Montaron de nuevo en el Metro, en la misma dirección que traían, con la intención en su

subconsciente de dejar a espaldas éste último mal trago. Johanna se sentó en dirección

contraria a la marcha y, enfrente, Malik. De ahí al final, no dijeron nada; ni una mueca.

Tan sólo cruzaron sus miradas.

Malik perdió la suya, otra vez, en el túnel, y empezó a revivir el día en su

memoria. Y pensó que el Metro encierra miles de historias tan anónimas como los

protagonistas que las interpretan. Cada viajante escribe la suya, con un inicio y un final,

al igual que las líneas de Metro.
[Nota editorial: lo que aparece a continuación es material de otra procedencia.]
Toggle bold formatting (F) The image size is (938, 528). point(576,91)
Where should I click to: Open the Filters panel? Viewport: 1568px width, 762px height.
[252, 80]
Y cada cual da forma a capítulos de su vida a los que

asigna nombres de estación: un amor, un nombre; un llanto, un nombre, y así

sucesivamente hasta el final del trayecto. Durante el viaje, como en los trasbordos, suben

y bajan personas, cargadas con sus historias anónimas, que entran o salen de la nuestra

según sea la estación en que crucemos nuestras vidas. Cuando eso ocurre las historias

dejan de ser secretas, afloran a la superficie y muestran hasta el más mínimo de sus

detalles. Como ahora, que el tren había dejado atrás el túnel, en su camino hacia la

estación de Lago y había permitido que el Sol entrara de una vez. Con la velocidad, el Sol

y los árboles dibujaban sobre el rostro de Johanna un incesante juego de luces y sombras

que resaltaban sus matices y la hacían maravillosa a los ojos de él. Era preciosa. Se había

enamorado de ella y jamás renunciaría estar a su lado.

Malik recorrió entonces con la memoria, una por una, las estaciones de su vida.

En este último trasbordo, casualmente, su historia anónima se había cruzado con la de

Johanna dentro de una estación de Metro. Y ahora viajaban juntos en el mismo vagón, en

la misma línea, en la misma dirección. Para siempre.